Sunday, March 15, 2009

Go Play in the Street

Okay, so it's no secret that I sit in the corner like a junkie waiting on the next benjamin I can drop in White House Black Market. Not just because everything in the store fits me properly, is black or is white but because everything is RIGHT THERE. Neatly displayed on the rack with its matching siblings in ascending size order. You can move seamlessly from this to that without missing A THING. Bliss! Arrive in the store. Be magnetically drawn to the thing you didn't see last time. Reach for what you want with the "M" on the tag. Take it to the counter. Get a nod for being a lifetime Black Book Club Member. Pay. Go home. DONE!

HOWEVER, certain economic restrictions are in place now and I'm on sort of a spending diet. Which means I'm not allowed to go in the new entrance to the mall. I have to park outside the department stores AND make sure I take EJ with me because she will THROW DOWN if I make her go in WHBM. For some reason that much black and white between four walls is too much for her to handle and she morphs in to a random X-Men character.
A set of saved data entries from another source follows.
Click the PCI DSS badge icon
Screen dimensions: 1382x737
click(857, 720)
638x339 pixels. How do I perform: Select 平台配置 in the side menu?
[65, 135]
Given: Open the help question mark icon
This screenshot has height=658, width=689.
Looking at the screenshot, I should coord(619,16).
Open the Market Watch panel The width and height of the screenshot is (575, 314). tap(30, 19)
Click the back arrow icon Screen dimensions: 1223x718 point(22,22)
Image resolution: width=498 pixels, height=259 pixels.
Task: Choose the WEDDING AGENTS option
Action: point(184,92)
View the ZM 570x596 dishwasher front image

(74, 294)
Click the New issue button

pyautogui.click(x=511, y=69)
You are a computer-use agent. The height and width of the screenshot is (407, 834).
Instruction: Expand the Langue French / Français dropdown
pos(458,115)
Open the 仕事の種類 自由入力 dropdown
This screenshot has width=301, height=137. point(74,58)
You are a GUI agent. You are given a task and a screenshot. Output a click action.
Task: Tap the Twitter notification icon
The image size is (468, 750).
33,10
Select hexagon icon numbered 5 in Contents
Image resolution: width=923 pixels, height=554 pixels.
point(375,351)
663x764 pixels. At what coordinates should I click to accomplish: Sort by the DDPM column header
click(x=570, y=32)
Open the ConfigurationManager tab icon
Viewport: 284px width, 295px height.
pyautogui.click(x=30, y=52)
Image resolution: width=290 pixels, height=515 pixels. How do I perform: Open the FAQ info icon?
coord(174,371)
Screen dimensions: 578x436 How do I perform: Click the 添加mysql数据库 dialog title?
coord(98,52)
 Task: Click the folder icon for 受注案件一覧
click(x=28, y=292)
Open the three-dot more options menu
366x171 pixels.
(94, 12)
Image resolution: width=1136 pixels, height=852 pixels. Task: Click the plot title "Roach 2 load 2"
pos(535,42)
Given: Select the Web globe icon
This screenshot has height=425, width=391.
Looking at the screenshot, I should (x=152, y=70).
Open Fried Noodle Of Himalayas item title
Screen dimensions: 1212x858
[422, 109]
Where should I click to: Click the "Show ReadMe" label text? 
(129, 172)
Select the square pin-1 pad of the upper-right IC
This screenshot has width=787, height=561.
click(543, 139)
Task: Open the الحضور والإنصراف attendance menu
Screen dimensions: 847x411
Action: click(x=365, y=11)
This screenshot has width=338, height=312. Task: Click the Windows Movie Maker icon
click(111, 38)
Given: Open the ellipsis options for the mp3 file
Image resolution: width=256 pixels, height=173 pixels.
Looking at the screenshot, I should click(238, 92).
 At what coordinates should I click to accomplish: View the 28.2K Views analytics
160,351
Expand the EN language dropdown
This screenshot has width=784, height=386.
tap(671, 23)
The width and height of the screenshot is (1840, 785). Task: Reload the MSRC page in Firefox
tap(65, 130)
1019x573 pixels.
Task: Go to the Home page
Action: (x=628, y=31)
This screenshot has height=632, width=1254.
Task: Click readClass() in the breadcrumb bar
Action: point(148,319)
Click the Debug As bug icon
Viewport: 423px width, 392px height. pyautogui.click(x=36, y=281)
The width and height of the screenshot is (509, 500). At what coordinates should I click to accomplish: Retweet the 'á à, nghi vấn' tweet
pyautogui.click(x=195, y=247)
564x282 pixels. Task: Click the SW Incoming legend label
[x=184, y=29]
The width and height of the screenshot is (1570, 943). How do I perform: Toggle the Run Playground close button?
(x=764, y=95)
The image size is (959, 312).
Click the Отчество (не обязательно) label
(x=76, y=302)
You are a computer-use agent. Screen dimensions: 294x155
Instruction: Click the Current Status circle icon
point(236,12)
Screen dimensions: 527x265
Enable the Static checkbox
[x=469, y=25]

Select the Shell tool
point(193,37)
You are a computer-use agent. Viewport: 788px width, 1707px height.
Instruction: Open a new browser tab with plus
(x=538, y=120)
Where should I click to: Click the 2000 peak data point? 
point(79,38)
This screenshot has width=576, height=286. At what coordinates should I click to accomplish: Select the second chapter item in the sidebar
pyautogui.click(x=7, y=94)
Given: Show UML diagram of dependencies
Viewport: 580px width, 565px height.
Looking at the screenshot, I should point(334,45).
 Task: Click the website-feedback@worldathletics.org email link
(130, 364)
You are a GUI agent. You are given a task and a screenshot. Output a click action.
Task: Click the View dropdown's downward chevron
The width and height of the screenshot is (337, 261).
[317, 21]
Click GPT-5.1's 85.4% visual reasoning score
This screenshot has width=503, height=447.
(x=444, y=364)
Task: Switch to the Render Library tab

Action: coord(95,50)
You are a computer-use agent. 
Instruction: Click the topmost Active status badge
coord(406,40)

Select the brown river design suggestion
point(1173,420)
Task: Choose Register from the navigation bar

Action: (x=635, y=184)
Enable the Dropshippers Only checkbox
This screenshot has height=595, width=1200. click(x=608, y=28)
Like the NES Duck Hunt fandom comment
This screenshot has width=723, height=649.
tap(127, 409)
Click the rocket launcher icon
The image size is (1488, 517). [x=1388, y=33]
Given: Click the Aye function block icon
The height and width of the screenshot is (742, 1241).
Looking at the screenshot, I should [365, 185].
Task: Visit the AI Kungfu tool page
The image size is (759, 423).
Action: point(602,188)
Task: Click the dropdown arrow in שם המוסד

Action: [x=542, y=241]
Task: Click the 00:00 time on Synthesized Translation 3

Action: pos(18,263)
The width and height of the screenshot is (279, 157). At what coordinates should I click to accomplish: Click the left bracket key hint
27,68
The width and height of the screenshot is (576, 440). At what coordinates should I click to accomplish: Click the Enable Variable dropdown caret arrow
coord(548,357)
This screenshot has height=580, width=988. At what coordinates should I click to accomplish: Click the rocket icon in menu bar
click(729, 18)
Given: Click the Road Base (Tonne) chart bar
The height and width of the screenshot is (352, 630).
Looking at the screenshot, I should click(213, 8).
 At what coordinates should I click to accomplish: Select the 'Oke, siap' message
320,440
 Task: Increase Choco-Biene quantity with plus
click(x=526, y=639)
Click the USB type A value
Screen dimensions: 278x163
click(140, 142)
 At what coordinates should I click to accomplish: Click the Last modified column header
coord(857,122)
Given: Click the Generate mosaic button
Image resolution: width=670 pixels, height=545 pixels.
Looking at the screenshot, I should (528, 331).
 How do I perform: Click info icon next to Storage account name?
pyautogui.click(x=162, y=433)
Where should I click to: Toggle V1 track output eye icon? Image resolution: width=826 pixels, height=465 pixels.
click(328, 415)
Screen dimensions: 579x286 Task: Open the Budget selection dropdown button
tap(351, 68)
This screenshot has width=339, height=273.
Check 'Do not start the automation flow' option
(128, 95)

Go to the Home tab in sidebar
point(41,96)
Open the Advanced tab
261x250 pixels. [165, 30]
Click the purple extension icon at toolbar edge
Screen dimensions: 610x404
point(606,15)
The reason I'm telling you all of this is that I'm headed to Ireland in oh, seven days and need several new pairs of jeans. My girlfriend, Rachel, can apparently spot a cute shirt/jeans/skirt/shoes on sale from the next state over. I'll admit I'm terrified of stores like Kohl's and Marshall's because I'm too lazy. The LAST thing I want to do is plunder through shit-tons of shirts whose only commonality is that they are a size medium! You gotta be talented for this type of shopping. Rachel wrote the fucking book. Naturally, I asked her to be my stylist/cutejeanshiddeninthegodawfulrackofdeath for the afternoon. I drove.

Within minutes I was given a job. "Go get a shopping cart." she said. I know she was just trying to get rid of me so she could do her thing. Which I'm sure if I waited around would have been something akin to psycho-kinetically pulling the cute shit out of the clusterfuck of hideous things I would have picked up were I left alone in such a situation.

I'm three new pairs of perfectpocketposition jeans richer and in total freakin' awe of my BFF.

1 comment:

  1. Thank god! Take her shopping with you everytime you go and LEARN from her so you can teach me and EJ!! You'll be glad you did and the obnoxious chain will be broken!